Saint George Patron of England

Saint George Patron Of England

George, whose name in Greek means “farmer,” was born to a Christian family in Cappadocia around the year 280. After moving to Palestine, he joined the army of Diocletian. When the emperor issued the edict of persecution against Christians in 303, George gave all his belongings to the poor and, in front of Diocletian himself, tore the document apart and professed his faith in Christ. For this he suffered terrible torture and was eventually beheaded.

Shortly after his death, a basilica was erected over the place of his burial in Lydda (modern-day Lod, in Israel). His relics are still visible today.

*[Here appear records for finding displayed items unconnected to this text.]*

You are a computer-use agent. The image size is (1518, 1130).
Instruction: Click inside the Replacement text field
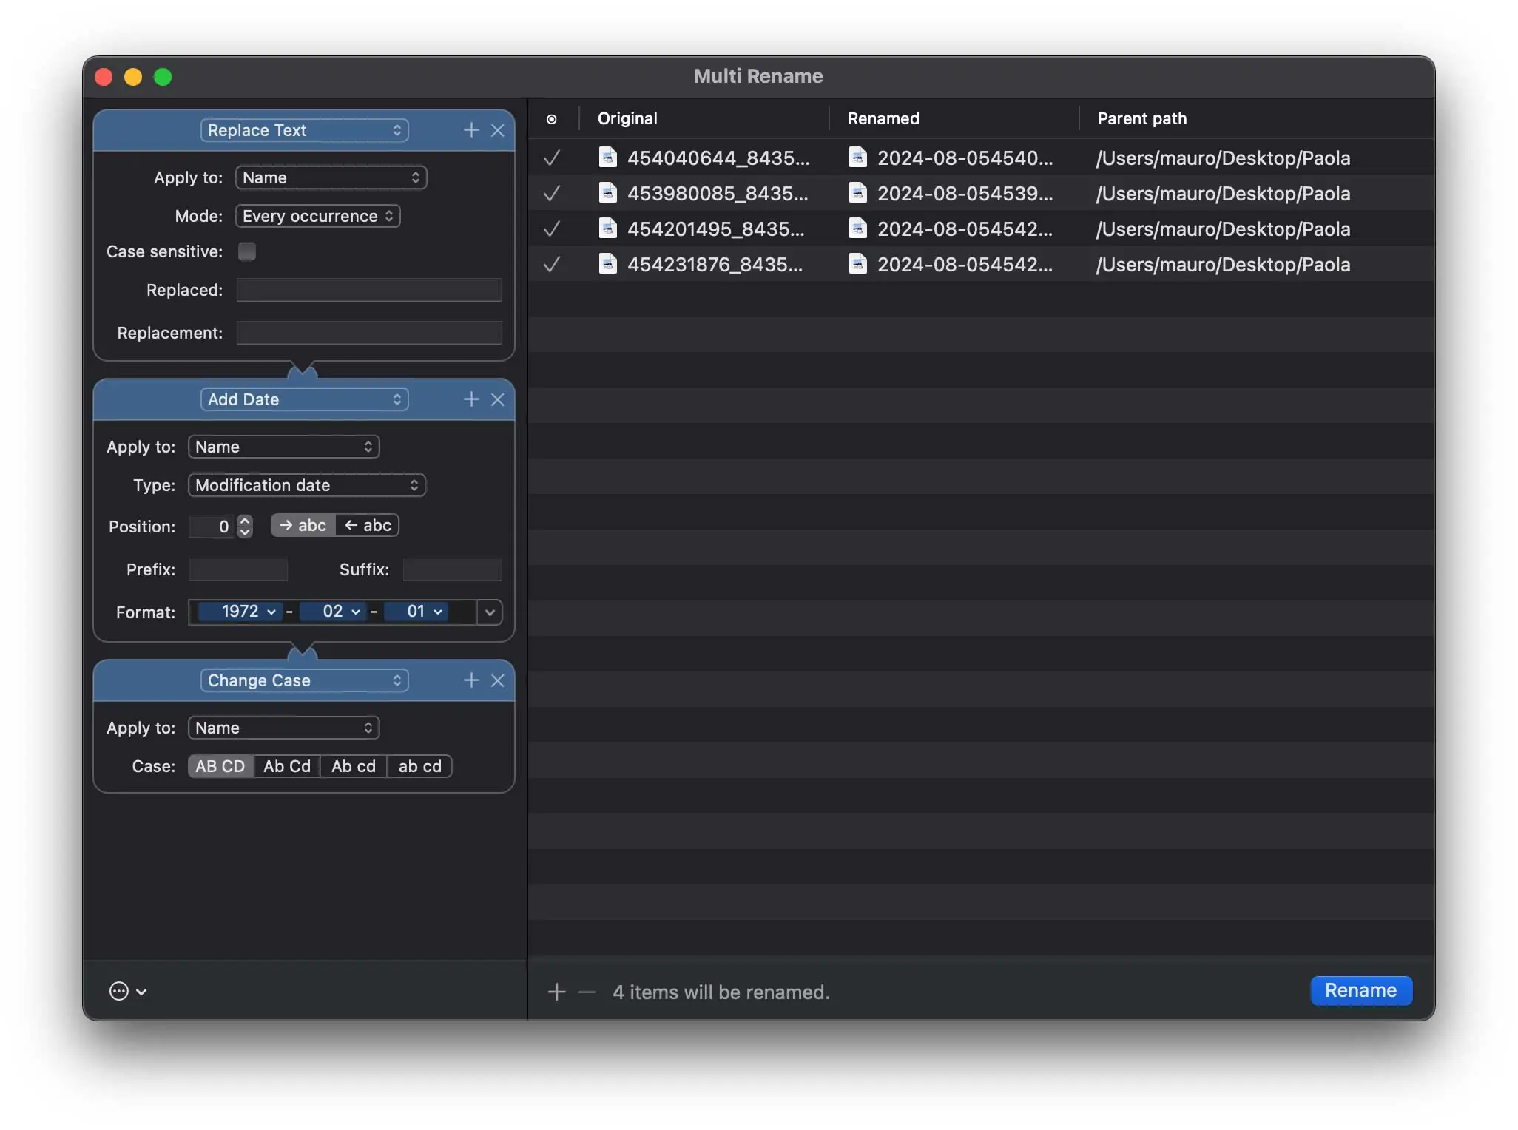[x=368, y=332]
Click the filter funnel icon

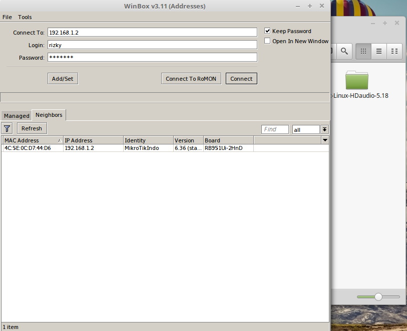coord(7,128)
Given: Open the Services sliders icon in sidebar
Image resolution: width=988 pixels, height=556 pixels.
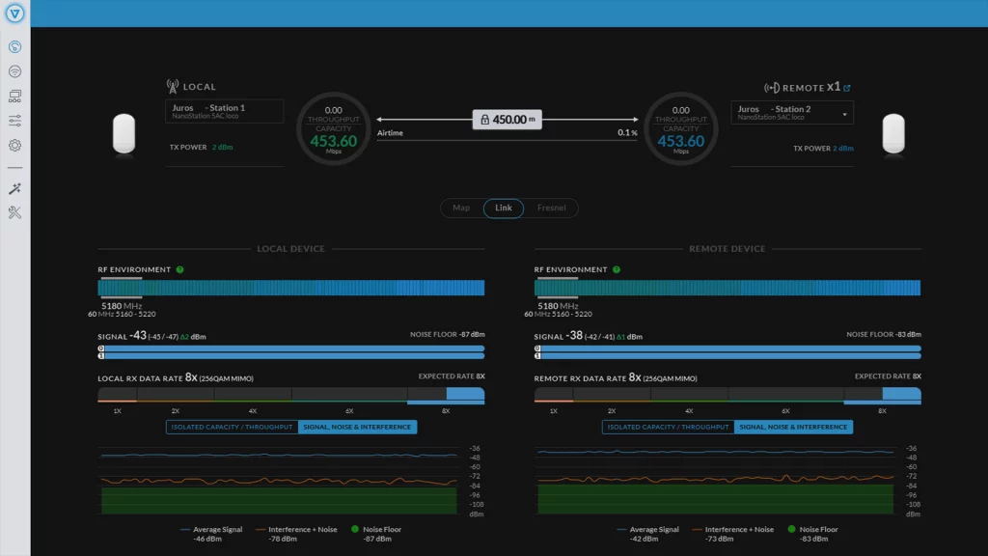Looking at the screenshot, I should point(14,121).
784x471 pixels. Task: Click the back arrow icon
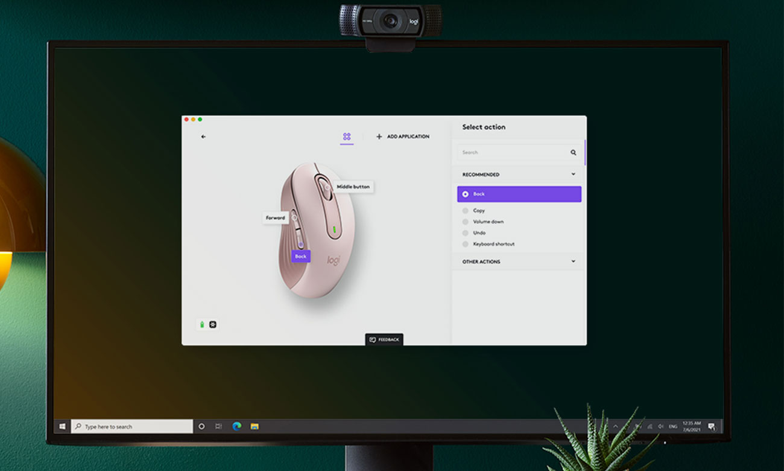click(x=203, y=136)
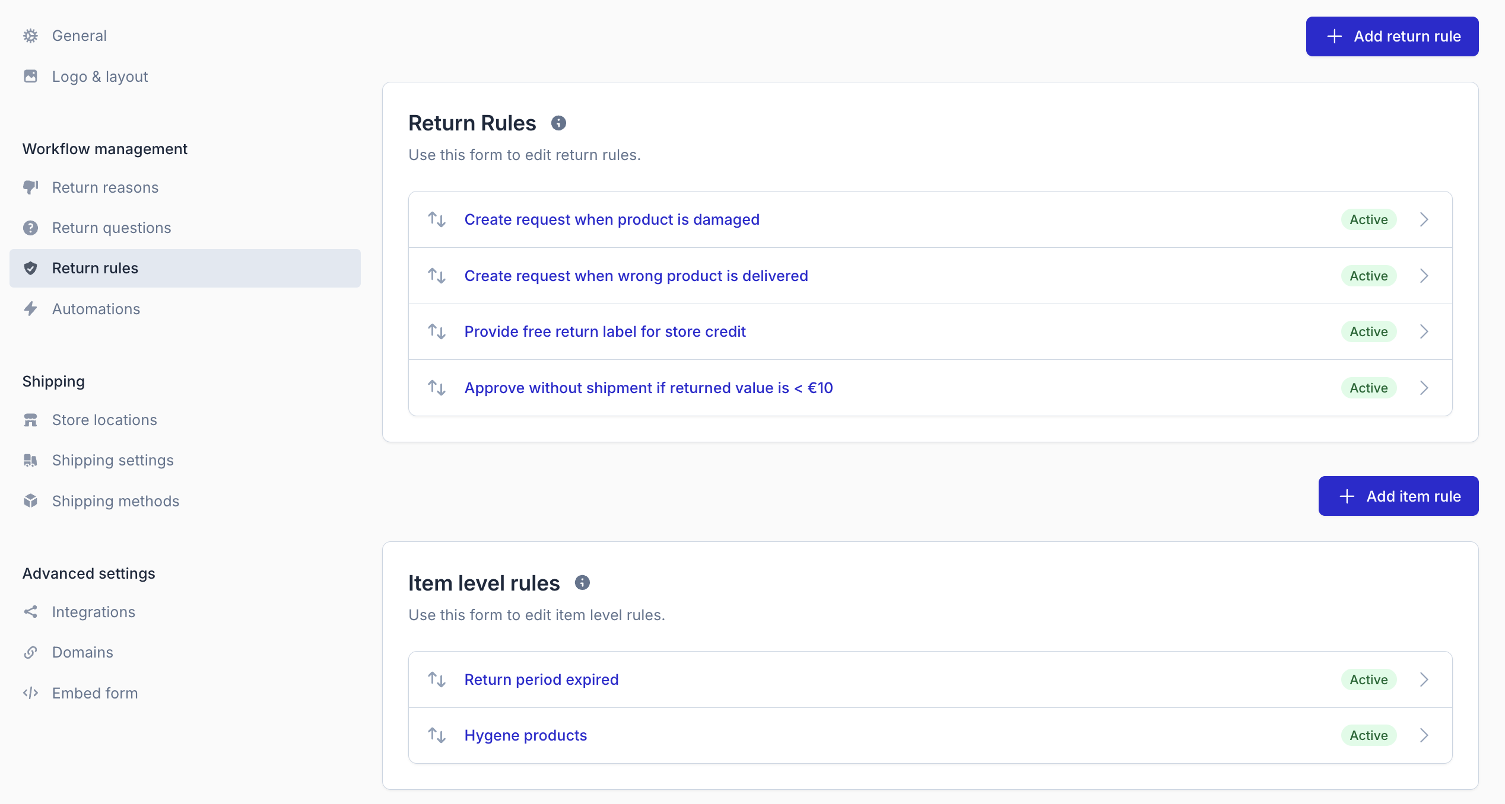Click the Embed form code icon
Image resolution: width=1505 pixels, height=804 pixels.
tap(31, 693)
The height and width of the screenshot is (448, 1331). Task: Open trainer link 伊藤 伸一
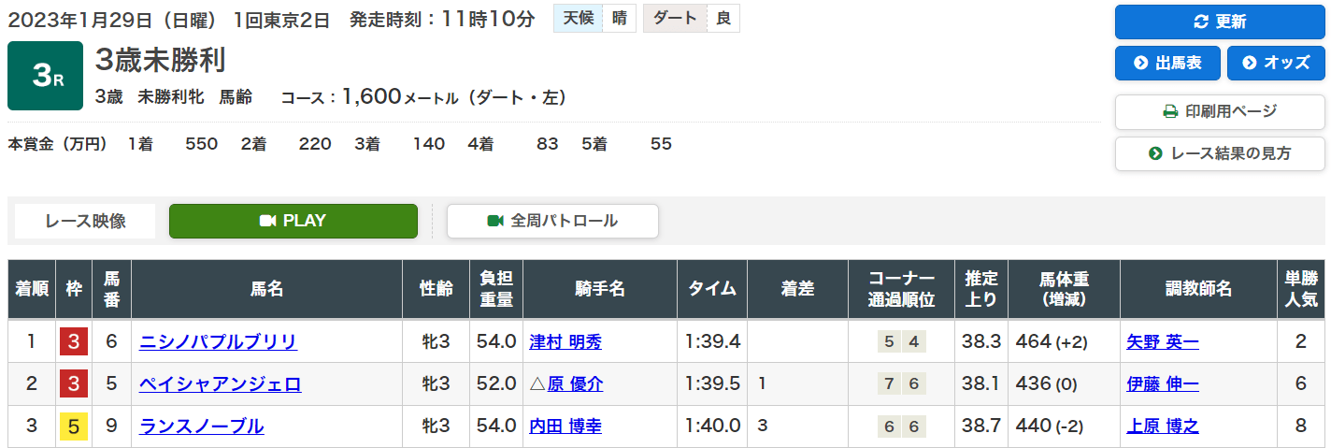[x=1163, y=383]
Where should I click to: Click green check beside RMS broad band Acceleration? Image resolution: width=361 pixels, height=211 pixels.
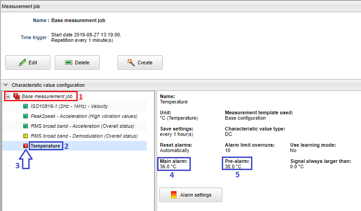[25, 126]
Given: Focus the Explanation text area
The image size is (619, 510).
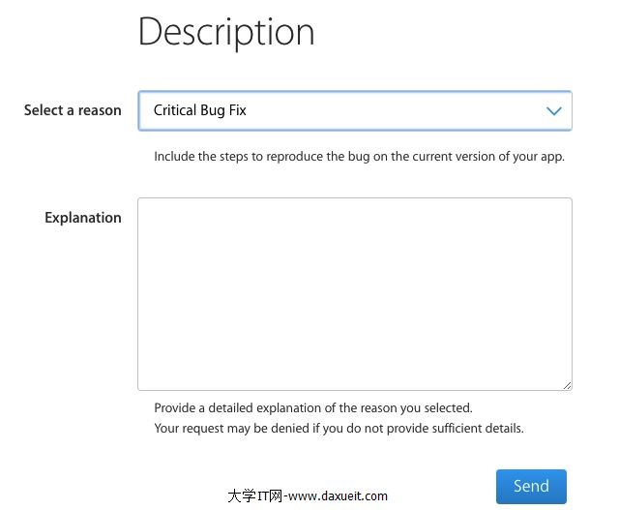Looking at the screenshot, I should 354,293.
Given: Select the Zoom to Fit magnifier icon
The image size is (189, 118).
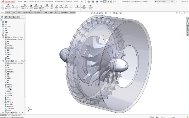Looking at the screenshot, I should click(92, 13).
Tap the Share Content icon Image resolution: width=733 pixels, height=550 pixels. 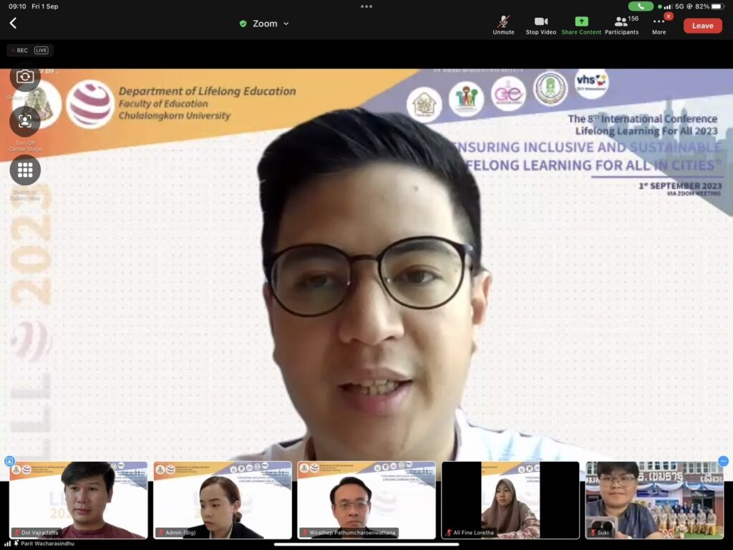(581, 24)
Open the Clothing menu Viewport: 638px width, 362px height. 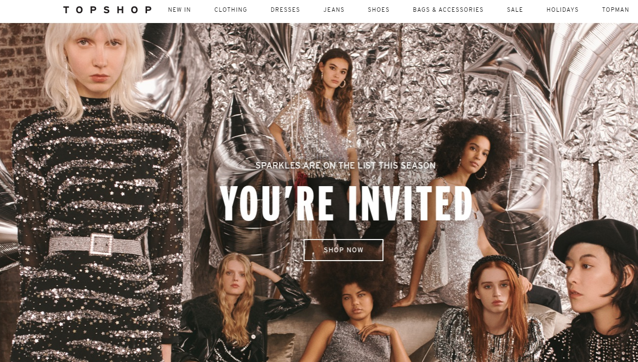point(231,10)
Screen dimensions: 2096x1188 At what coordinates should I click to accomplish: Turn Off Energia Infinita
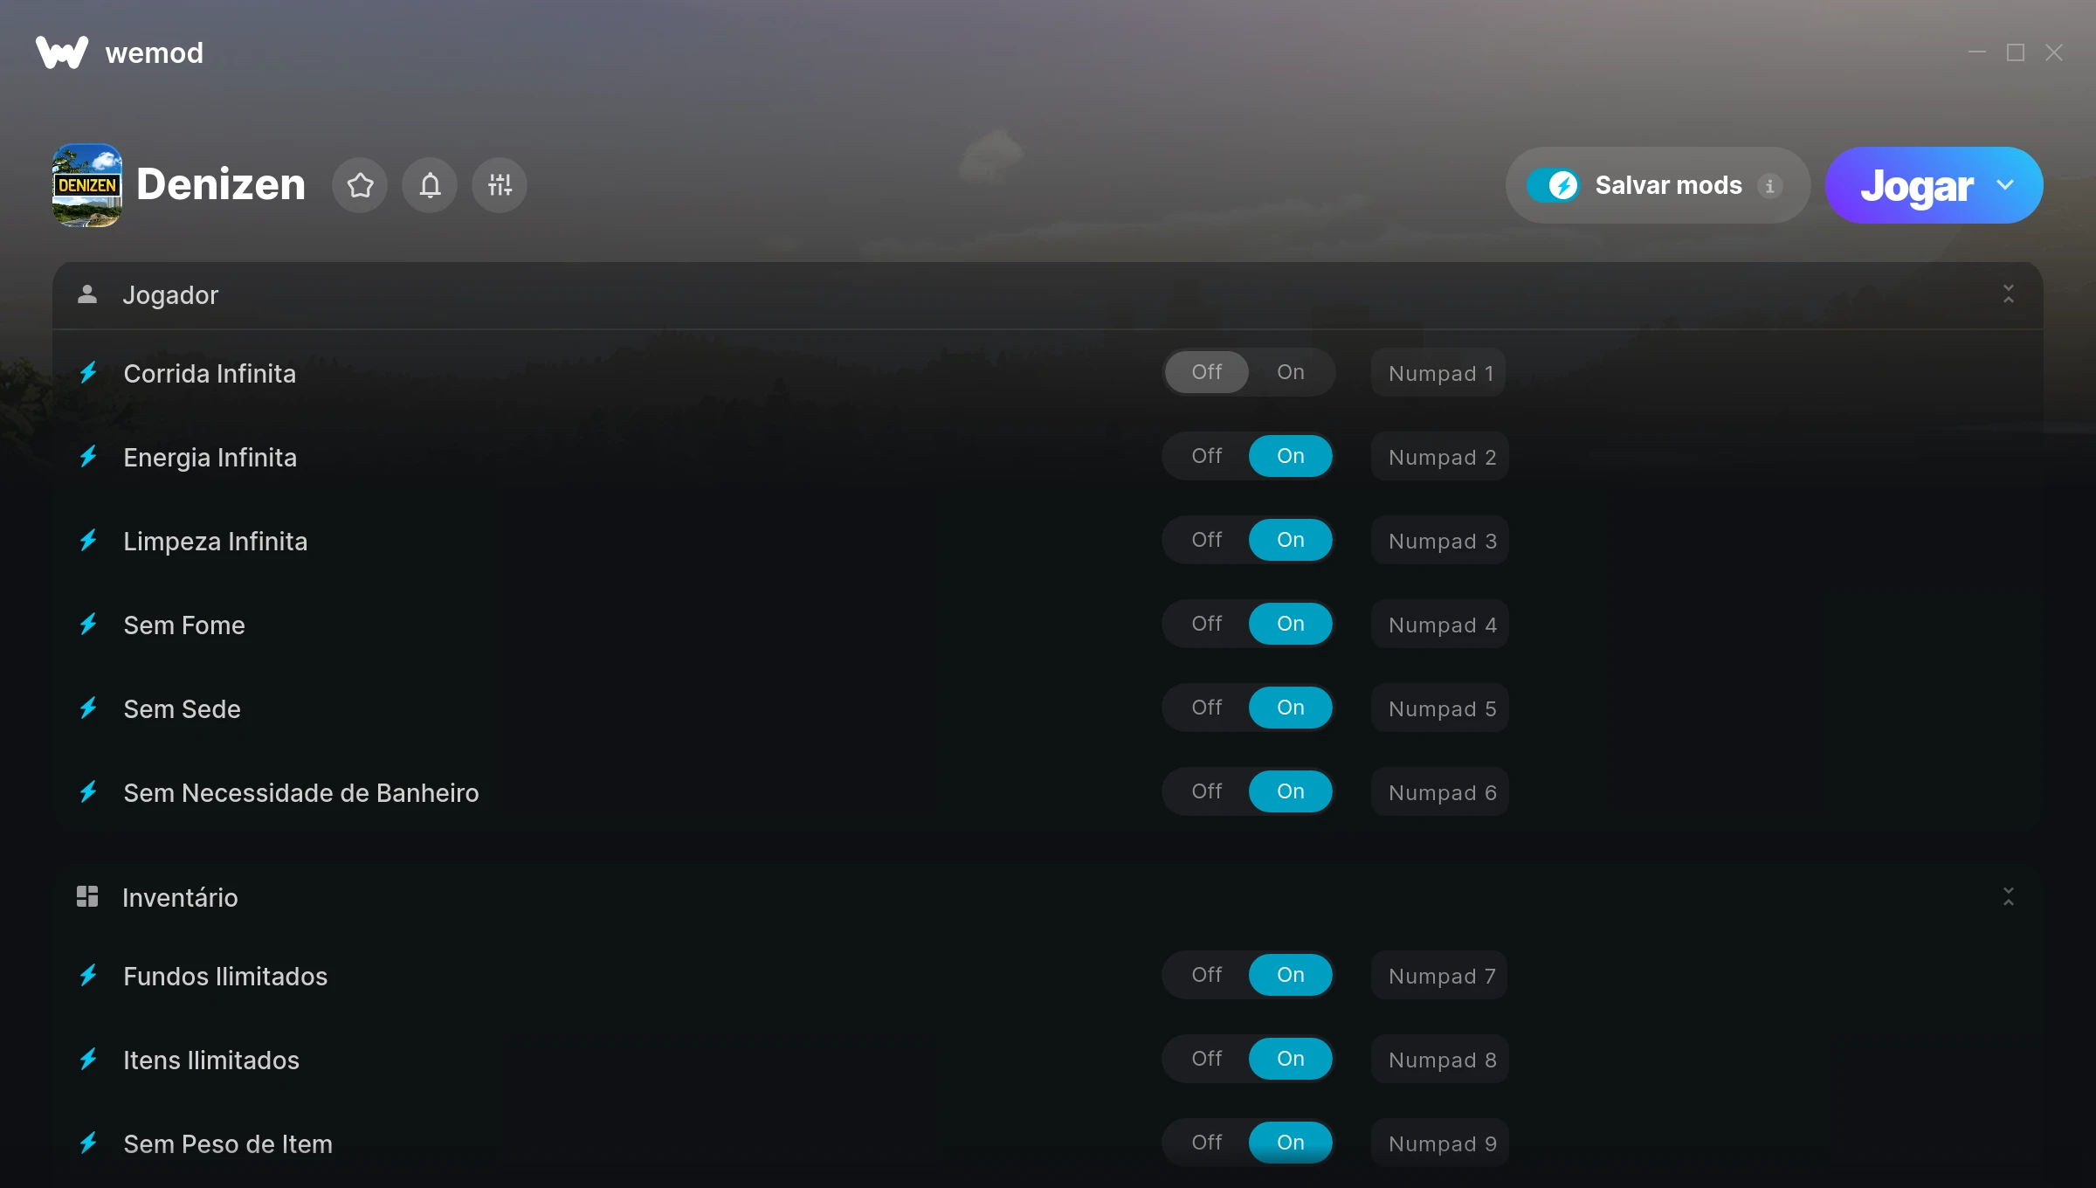click(x=1207, y=456)
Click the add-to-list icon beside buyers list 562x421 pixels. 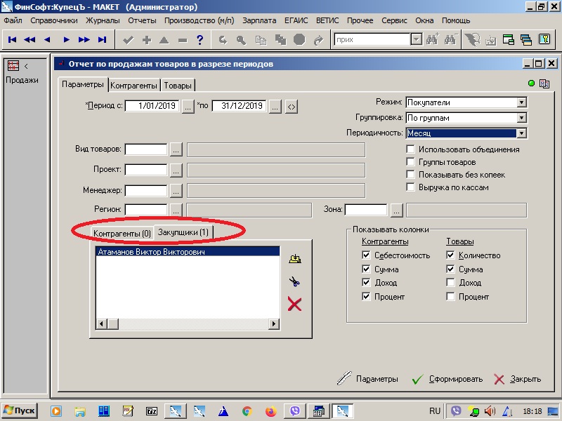[x=295, y=260]
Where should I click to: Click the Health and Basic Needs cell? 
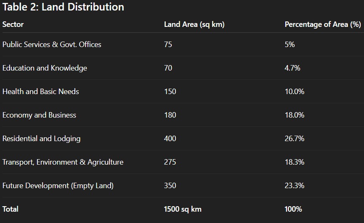point(41,92)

Among the most ancient documents attesting to the existence of St. George, a Greek epigraph from 368 found in Heraclea of Bethany speaks of the "house or church of the saints and triumphant martyrs George and companions". A Passio Georgii was classified among the hagiographic works by the Gelasianum Decree of 496 and deemed apocryphal. There were many later redactions of the Passio, which informed subsequent legends.

From martyr to holy warrior.


The crusaders contributed a great deal to transforming the figure of St. George the martyr into a holy warrior, seeing in the killing of the dragon a symbol for the defeat of Islam; Richard I of England (“the Lionheart”) invoked him as the protector of all soldiers. With the Normans the cult of St. George became firmly rooted in England where, in 1348, King Edward III established the Order of the Knights of St. George. Throughout the Middle Ages his figure inspired a great deal of epic literature.